The American Joint Committee on Cancer staging system is similar to the 4-tier system from the Memorial Sloan-Kettering Cancer Center. The said MCC staging system is based on tumor size, lymphatic spread, and distant metastasis. The 4-tier staging includes the following: stage I for primary lesions <2 cm, stage II for primary lesions >2 cm, stage III for positive lymph nodes and stage IV for those with distant metastasis. The staging is used to determine the appropriate treatment and to predict disease prognosis. A 10-year relative survival rate is correlated to the tumor size and is 61% for patients with tumors < 2 cm and about 40% for patients with tumors >2 cm. A recurrence rate of 40% has been reported [4,6]

For the treatment, surgery is still the primary approach. In a study by Fields et al, they have reviewed recurrence aft er complete resection and the selective use of adjuvant therapy for Stage I through III MCC. A low recurrence rate in patients with clinically lymph node-negative MCC can be achieved with adequate surgery and that the selective use of adjuvant radiotherapy is recommended for high-risk tumors [9]. In an evidence-based review of the management of primary and localized MCC by Ellis et al, the mainstay of approach for newly diagnosed MCC remains surgical. Their current recommendations are based on the size of the primary tumor and excision with 1cm margins. Some studies have suggested a 2cm margin. But since most of the lesions are located in the head and neck, the aesthetic and functional outcomes of surgery must be considered where a smaller margin is recommended. The use of Mohs micrographic surgery is still a relatively new modality and that its benefit over wide local excision include tissue conservation [10-12]. It has been shown to be as efficacious as wide excision in treating localized MCC. There have also been enough data to advocate the use of adjuvant radiotherapy owing to the high incidence of recurrence and metastasis. Adjuvant radiotherapy has been of greatest benefit in improving the survival of cases where tumors were >2 cm. However, there is little evidence that suggested that the use of radiotherapy in those with histologically negative margins in reducing local recurrence rates. When used as monotherapy, radiotherapy is only used when in inoperable cases. Chemotherapy is only reserved for systemic disease and with very limited success, no chemotherapy protocol has yet been shown to increase survival [8,13,14].

Merkel cell carcinoma presenting in an elderly Filipino male over a period of less than 3 months is relatively rare. Early diagnosis and management is key to the control of the disease as it is a highly aggressive neoplasm with a propensity for local recurrence. A high index of suspicion is also key to the early detection of the disease.
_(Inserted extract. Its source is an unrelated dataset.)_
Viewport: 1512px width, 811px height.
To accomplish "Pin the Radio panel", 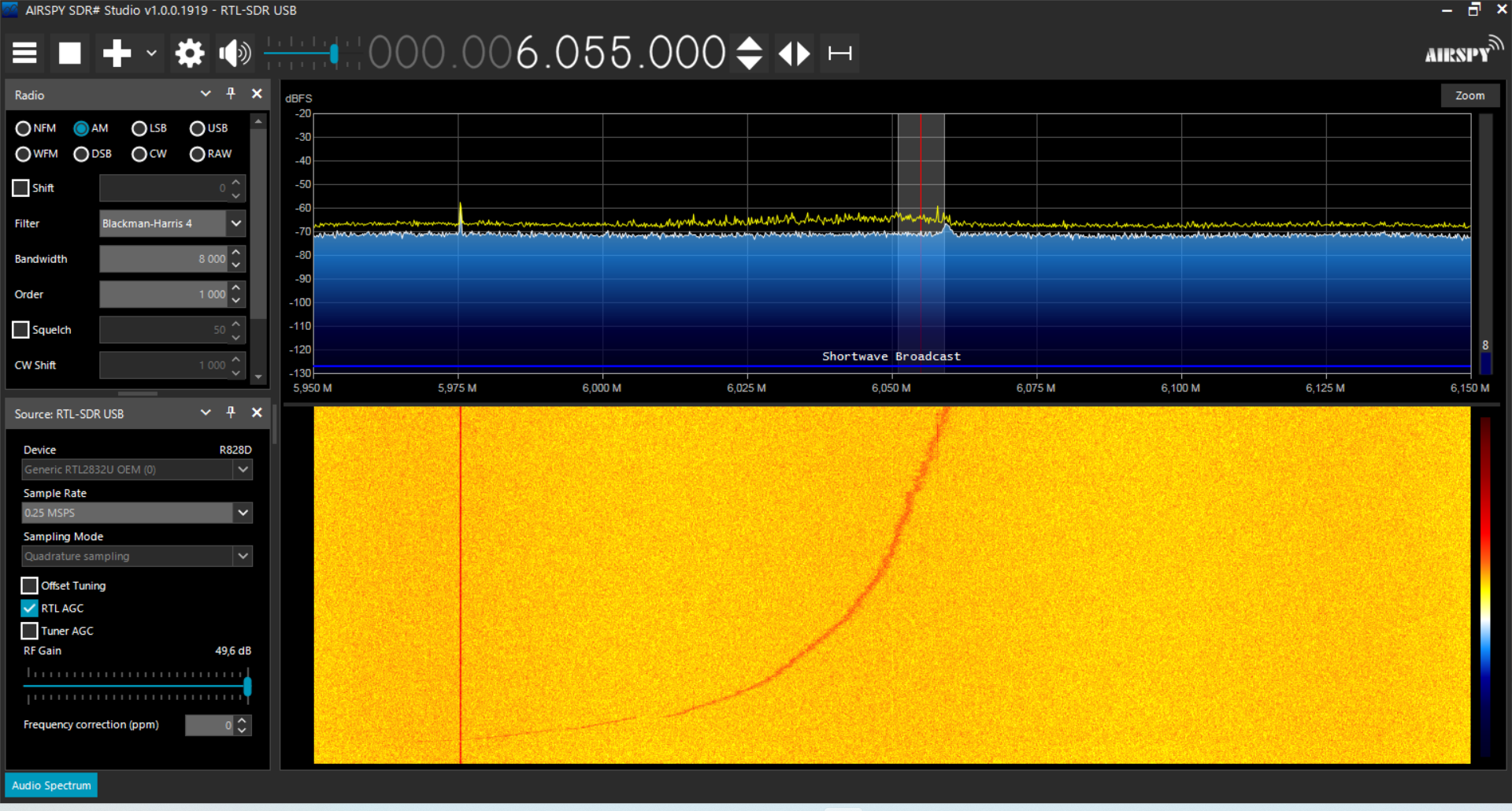I will coord(231,94).
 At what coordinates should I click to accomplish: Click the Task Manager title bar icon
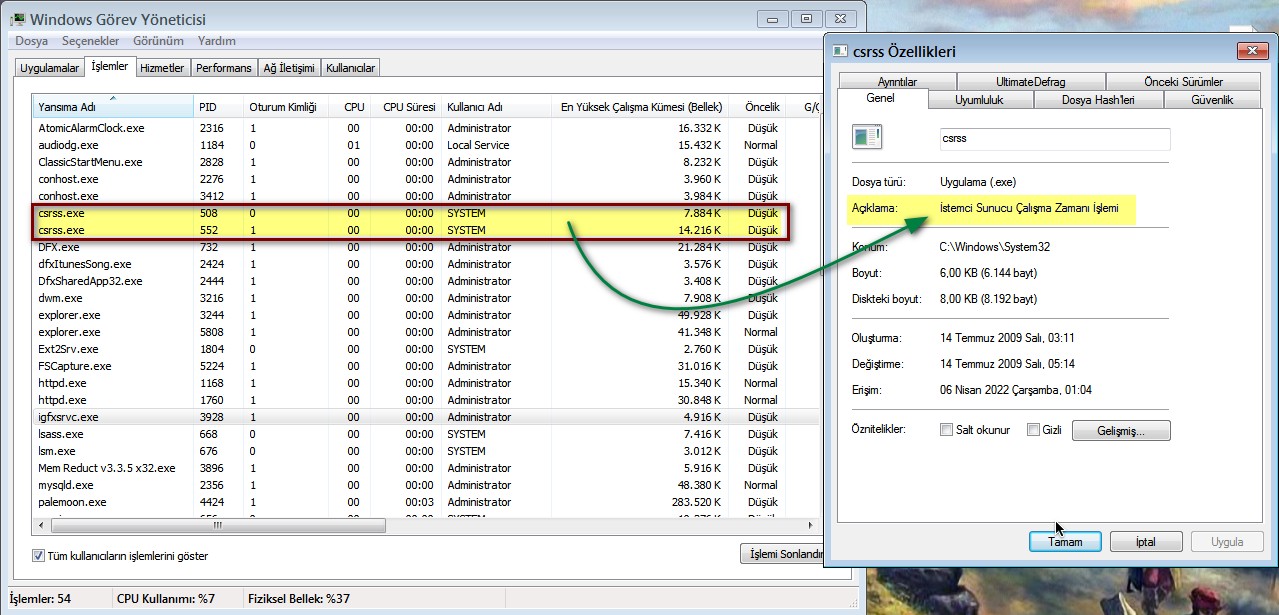pyautogui.click(x=17, y=19)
One must keep in mind the clinical AEIOU’s of MCC, which include: asymptomatic or nontender lesion, expanding rapidly, immune suppression, older than 50 years and ultraviolet light exposure. Appropriate work-up must be done such as immunohistochemistry to confirm the diagnosis. For localized MCC, surgical excision is still the treatment of choice. Additional adjuvant radiotherapy must be highly considered especially for more advanced stages of the disease at diagnosis. The use of skin grafting may also be of benefit in providing tissue conservation. Evaluation for regional and distant metastasis along with close follow-up must be done accordingly to improve survival.